What this calculator does
- Estimate bipolar plate scrap rate by comparing scrapped plates (for flow-field defects, flatness, coating, or sealing-rib damage) against total plates formed, stamped, or molded in the same period.
- Use it when a stamping or molding cell making metal or graphite-composite bipolar plates needs a clean scrap percentage and gap-to-target on the daily quality board.
- It divides scrapped bipolar plates by total plates produced in the same period and multiplies by 100, then compares the result against your target scrap rate.
Formula used
- Bipolar plate scrap rate = scrapped plates ÷ total plates produced × 100
- Gap to target = target scrap rate - actual scrap rate (positive means below target)
Inputs explained
- Scrapped bipolar plates in the period:
- Total bipolar plates produced in the same period:
- Target bipolar plate scrap rate:
How to use the result
- Use it at each shift, lot, or weekly close to monitor stamping, molding, and coating yield and to confirm a process change actually reduced plate loss.

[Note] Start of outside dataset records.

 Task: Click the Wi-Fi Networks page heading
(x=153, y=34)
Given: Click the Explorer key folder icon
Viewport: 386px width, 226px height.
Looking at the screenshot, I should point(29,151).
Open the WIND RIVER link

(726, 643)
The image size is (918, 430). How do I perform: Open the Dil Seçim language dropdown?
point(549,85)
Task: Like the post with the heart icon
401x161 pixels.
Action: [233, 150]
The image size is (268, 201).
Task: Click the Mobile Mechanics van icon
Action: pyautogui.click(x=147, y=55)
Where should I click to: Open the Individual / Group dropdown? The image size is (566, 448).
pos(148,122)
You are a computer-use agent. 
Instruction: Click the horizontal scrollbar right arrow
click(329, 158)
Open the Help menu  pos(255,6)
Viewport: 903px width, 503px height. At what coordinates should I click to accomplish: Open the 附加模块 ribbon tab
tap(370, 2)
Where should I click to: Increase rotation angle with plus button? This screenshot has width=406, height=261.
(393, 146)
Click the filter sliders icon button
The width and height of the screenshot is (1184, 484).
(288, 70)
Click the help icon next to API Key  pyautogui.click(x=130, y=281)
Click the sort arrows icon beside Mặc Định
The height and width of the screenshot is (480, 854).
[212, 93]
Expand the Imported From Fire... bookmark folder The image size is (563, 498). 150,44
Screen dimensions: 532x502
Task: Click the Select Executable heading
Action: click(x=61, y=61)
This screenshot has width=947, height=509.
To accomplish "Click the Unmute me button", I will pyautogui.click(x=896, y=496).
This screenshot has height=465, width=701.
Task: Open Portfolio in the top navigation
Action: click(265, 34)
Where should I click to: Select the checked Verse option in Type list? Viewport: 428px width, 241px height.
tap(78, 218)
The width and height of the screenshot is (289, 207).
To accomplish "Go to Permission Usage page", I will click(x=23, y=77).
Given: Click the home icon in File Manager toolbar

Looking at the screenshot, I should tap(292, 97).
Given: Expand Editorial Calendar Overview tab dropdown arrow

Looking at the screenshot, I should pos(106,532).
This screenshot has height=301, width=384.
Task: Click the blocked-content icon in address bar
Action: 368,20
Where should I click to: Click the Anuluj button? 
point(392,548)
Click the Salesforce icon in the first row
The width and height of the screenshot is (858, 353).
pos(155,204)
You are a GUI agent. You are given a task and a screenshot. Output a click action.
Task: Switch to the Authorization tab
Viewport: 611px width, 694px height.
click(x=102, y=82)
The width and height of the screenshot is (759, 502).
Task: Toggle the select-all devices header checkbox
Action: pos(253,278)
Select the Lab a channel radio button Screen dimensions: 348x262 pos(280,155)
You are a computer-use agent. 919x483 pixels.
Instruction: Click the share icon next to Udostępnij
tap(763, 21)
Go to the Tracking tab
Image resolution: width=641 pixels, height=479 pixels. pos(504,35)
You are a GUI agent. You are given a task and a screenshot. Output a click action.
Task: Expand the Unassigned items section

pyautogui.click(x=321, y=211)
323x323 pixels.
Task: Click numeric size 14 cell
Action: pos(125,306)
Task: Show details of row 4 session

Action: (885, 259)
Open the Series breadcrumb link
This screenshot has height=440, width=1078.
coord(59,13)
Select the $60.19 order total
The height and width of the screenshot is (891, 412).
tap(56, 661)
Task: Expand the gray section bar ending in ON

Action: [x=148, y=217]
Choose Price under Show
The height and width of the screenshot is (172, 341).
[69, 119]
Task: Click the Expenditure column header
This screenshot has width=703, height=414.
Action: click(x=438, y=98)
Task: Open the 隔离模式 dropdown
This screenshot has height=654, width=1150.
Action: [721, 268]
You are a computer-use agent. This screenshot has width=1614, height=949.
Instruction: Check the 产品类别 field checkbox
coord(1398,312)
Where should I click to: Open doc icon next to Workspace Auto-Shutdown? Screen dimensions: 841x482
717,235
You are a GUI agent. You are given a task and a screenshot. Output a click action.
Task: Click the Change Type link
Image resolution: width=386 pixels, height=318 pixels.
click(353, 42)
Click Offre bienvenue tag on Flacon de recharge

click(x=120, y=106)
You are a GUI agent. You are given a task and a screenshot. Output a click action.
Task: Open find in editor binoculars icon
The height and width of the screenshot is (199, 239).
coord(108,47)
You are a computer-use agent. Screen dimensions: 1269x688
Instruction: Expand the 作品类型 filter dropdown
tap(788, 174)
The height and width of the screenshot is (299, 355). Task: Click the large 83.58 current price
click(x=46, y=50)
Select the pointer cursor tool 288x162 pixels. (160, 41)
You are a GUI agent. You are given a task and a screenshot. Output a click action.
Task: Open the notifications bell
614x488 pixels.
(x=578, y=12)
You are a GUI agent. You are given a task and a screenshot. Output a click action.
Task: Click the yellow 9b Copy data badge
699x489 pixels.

- It is a count-based ratio, so it treats a hairline coating flaw the same as a cracked plate — it tells you how much you scrapped, not which defect mode or which station caused it.
Current U.S. benchmarks
- Global copper trades at $13,484 per tonne (IMF via FRED, May 2026), up 41.5% in a year, and U.S. industrial electricity averages 8.66 cents per kWh. Both feed electrified-hardware unit economics.
Common questions
- How do you calculate bipolar plate scrap rate? Divide scrapped plates by total plates produced in the same period, then multiply by 100. With 45 scrapped out of 1,500 produced, that is 45 ÷ 1500 × 100 = 3%.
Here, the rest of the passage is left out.